TASK OBJECTIVE> The response should be a precise copy of every entry.

Collected data>
'''

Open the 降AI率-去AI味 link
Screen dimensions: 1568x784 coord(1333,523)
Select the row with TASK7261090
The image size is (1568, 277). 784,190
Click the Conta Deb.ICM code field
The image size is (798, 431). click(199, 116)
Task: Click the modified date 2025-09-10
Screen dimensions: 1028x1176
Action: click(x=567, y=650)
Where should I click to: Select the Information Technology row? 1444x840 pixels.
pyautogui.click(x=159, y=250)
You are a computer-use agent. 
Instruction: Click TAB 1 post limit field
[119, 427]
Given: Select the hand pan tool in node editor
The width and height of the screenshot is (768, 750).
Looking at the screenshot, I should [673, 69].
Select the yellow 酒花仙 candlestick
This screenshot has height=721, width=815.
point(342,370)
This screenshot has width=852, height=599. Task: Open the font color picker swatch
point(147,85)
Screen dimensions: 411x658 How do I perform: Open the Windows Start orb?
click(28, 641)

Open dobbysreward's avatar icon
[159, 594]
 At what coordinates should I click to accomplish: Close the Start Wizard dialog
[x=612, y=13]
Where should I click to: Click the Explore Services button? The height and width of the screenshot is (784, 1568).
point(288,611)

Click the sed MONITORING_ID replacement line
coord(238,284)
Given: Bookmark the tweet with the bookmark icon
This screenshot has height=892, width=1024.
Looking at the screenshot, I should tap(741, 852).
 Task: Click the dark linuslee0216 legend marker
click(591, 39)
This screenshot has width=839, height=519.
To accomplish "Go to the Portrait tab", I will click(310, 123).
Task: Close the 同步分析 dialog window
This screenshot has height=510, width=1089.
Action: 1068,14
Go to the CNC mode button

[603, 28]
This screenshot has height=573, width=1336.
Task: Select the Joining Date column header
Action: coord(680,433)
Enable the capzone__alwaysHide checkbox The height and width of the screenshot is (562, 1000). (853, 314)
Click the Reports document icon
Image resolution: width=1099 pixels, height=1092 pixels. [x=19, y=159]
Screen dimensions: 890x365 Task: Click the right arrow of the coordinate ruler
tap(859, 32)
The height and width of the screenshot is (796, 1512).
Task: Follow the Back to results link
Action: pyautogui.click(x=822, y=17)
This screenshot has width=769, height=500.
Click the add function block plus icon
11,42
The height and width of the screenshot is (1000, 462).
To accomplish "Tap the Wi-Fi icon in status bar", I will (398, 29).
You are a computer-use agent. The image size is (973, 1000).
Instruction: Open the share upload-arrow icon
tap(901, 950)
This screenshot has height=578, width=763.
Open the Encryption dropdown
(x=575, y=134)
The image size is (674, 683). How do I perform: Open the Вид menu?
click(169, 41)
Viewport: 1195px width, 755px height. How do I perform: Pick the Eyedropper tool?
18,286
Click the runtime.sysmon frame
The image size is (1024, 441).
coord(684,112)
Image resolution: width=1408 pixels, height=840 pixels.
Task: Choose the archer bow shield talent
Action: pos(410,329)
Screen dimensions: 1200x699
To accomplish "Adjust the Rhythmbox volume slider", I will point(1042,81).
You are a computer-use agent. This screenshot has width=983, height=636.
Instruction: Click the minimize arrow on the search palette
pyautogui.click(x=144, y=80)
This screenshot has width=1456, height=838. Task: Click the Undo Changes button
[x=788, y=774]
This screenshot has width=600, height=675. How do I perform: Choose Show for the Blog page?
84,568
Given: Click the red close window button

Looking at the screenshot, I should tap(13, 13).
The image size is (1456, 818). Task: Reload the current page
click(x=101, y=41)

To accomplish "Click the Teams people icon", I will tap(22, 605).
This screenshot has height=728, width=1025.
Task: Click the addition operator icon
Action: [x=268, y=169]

'''

FINISHED TASK>
Open the 降AI率-去AI味 link
Screen dimensions: 1568x784 coord(1333,523)
Select the row with TASK7261090
The image size is (1568, 277). 784,190
Click the Conta Deb.ICM code field
The image size is (798, 431). click(199, 116)
Task: Click the modified date 2025-09-10
Screen dimensions: 1028x1176
Action: click(x=567, y=650)
Where should I click to: Select the Information Technology row? 1444x840 pixels.
pyautogui.click(x=159, y=250)
You are a computer-use agent. 
Instruction: Click TAB 1 post limit field
[119, 427]
Given: Select the hand pan tool in node editor
The width and height of the screenshot is (768, 750).
Looking at the screenshot, I should [673, 69].
Select the yellow 酒花仙 candlestick
This screenshot has height=721, width=815.
point(342,370)
This screenshot has width=852, height=599. Task: Open the font color picker swatch
point(147,85)
Screen dimensions: 411x658 How do I perform: Open the Windows Start orb?
click(28, 641)

Open dobbysreward's avatar icon
[159, 594]
 At what coordinates should I click to accomplish: Close the Start Wizard dialog
[x=612, y=13]
Where should I click to: Click the Explore Services button? The height and width of the screenshot is (784, 1568).
point(288,611)

Click the sed MONITORING_ID replacement line
coord(238,284)
Given: Bookmark the tweet with the bookmark icon
This screenshot has height=892, width=1024.
Looking at the screenshot, I should tap(741, 852).
 Task: Click the dark linuslee0216 legend marker
click(591, 39)
This screenshot has width=839, height=519.
To accomplish "Go to the Portrait tab", I will click(310, 123).
Task: Close the 同步分析 dialog window
This screenshot has height=510, width=1089.
Action: 1068,14
Go to the CNC mode button

[603, 28]
This screenshot has height=573, width=1336.
Task: Select the Joining Date column header
Action: coord(680,433)
Enable the capzone__alwaysHide checkbox The height and width of the screenshot is (562, 1000). (853, 314)
Click the Reports document icon
Image resolution: width=1099 pixels, height=1092 pixels. [x=19, y=159]
Screen dimensions: 890x365 Task: Click the right arrow of the coordinate ruler
tap(859, 32)
The height and width of the screenshot is (796, 1512).
Task: Follow the Back to results link
Action: pyautogui.click(x=822, y=17)
This screenshot has width=769, height=500.
Click the add function block plus icon
11,42
The height and width of the screenshot is (1000, 462).
To accomplish "Tap the Wi-Fi icon in status bar", I will (398, 29).
You are a computer-use agent. The image size is (973, 1000).
Instruction: Open the share upload-arrow icon
tap(901, 950)
This screenshot has height=578, width=763.
Open the Encryption dropdown
(x=575, y=134)
The image size is (674, 683). How do I perform: Open the Вид menu?
click(169, 41)
Viewport: 1195px width, 755px height. How do I perform: Pick the Eyedropper tool?
18,286
Click the runtime.sysmon frame
The image size is (1024, 441).
coord(684,112)
Image resolution: width=1408 pixels, height=840 pixels.
Task: Choose the archer bow shield talent
Action: pos(410,329)
Screen dimensions: 1200x699
To accomplish "Adjust the Rhythmbox volume slider", I will point(1042,81).
You are a computer-use agent. This screenshot has width=983, height=636.
Instruction: Click the minimize arrow on the search palette
pyautogui.click(x=144, y=80)
This screenshot has width=1456, height=838. Task: Click the Undo Changes button
[x=788, y=774]
This screenshot has width=600, height=675. How do I perform: Choose Show for the Blog page?
84,568
Given: Click the red close window button

Looking at the screenshot, I should tap(13, 13).
The image size is (1456, 818). Task: Reload the current page
click(x=101, y=41)

To accomplish "Click the Teams people icon", I will tap(22, 605).
This screenshot has height=728, width=1025.
Task: Click the addition operator icon
Action: [x=268, y=169]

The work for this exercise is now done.